Possible filagrin-related treatments
Although it might not be one of the broad and major edge-cutting ideas within the framework of immunotherapy at this moment, in contrast to for example OIT and SLIT treatment as well as pro-biotic treatments, it is important to briefly highlight the filagrin related treatments that are investigated. Resourceful background information and nuances within filagrin-related or skin-barrier related peanut allergies have been given in past sections. Therefore it is good to use this more specific treatment, an applied treatment, as an example of the current possibilities.

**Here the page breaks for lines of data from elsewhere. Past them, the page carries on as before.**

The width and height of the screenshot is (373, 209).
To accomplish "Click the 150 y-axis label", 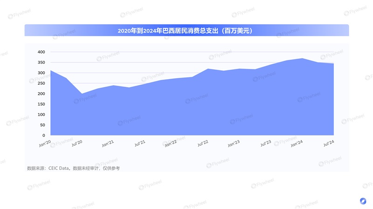I will pyautogui.click(x=41, y=104).
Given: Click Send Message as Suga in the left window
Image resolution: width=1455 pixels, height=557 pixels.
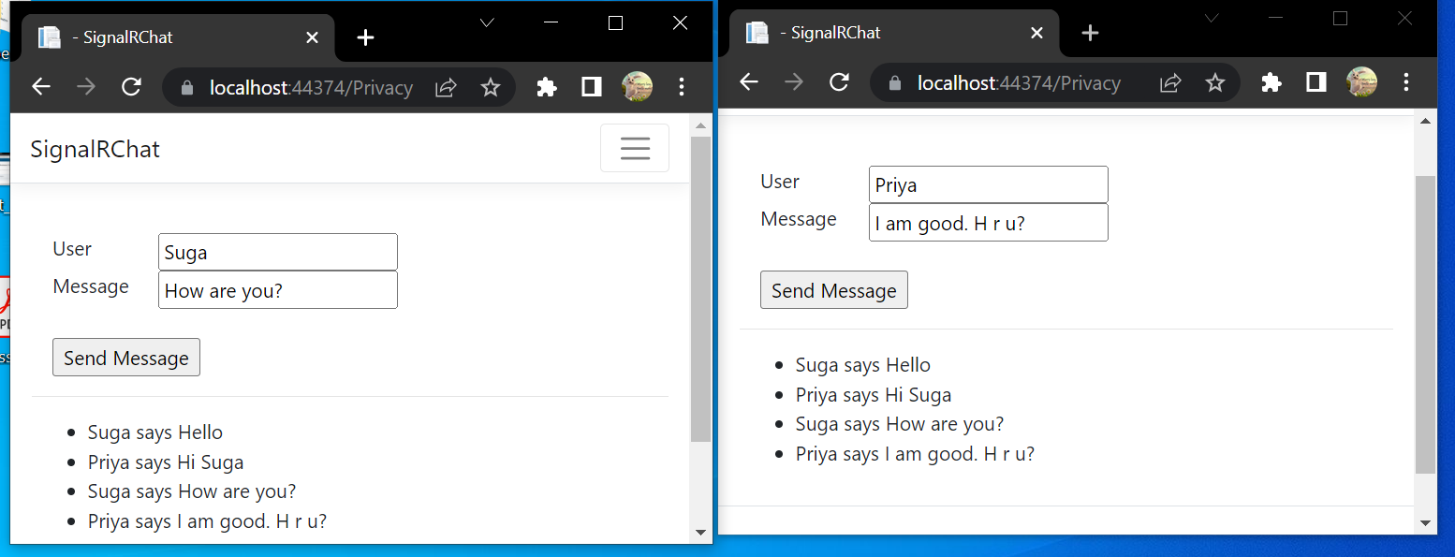Looking at the screenshot, I should [x=125, y=357].
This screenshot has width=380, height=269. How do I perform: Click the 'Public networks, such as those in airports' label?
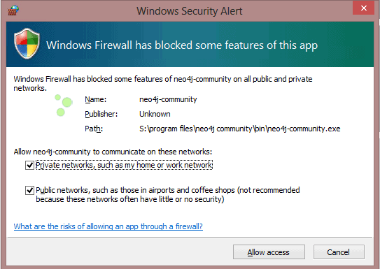point(168,195)
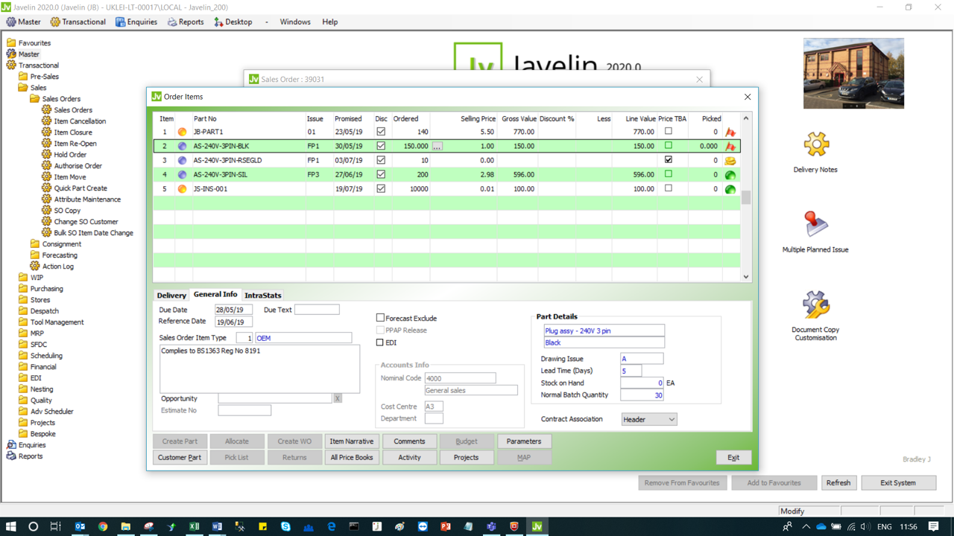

Topical anti-inflammatory agents play a crucial role in treatment, as inflammation can reduce filagrin expression [22]. Th-2 cytokines are known to reduce filagrin-expression as well. This thus means, that interfering with the allergy itself, can also directly impact the filgarin-deficiency. “ Intercepting “ the allergy thus not only means that the symptoms will decrease, but it can also play a crucial role in the restoration of the skin barrier [22]. A more genetically motivated approach to the problem can be utilized as well. Currently, screening is used to identify those compounds that up-regulate filagrin expression. Additionally, protein-translation machinery can also be targeted in order to restore “normal” protein expression [22]. In short, this all happens “far” from the bedside at this moment. A clinical application seems (still) pre-mature at this point. Genetic sequencing is promising nowadays, and relatively inexpensive as time has developed. More insights into the effect of the barrier restoration should be obtained [22]. Another study also investigated this barrier enhancement in closer detail. Emollient therapy was the main focus of this study. 124 neonates were included in this study. The study design was a randomized controlled trial. In the U.S and the U.K. Emollient therapy had to be applied everywhere on the body, starting at week 3 after birth of the newborn. It had to be applied at least one time a day. The control group did not do this. A significant protective effect was observed, and the risk of atopic dermatitis decreased by 50%. No adverse side effects were mentioned [23].
Conclusion
Currently, official FDA approved food allergy treatments are extremely rare [12].
Patients can, however, carry anti-histamines in addition to an epinephrine auto-injector [12].
It is, however, of utmost importance to realize that (almost) all other presented approaches towards peanut allergy are solely experimental. The field is promising and advances are made rapidly, but more elaborate research is needed for a breakthrough.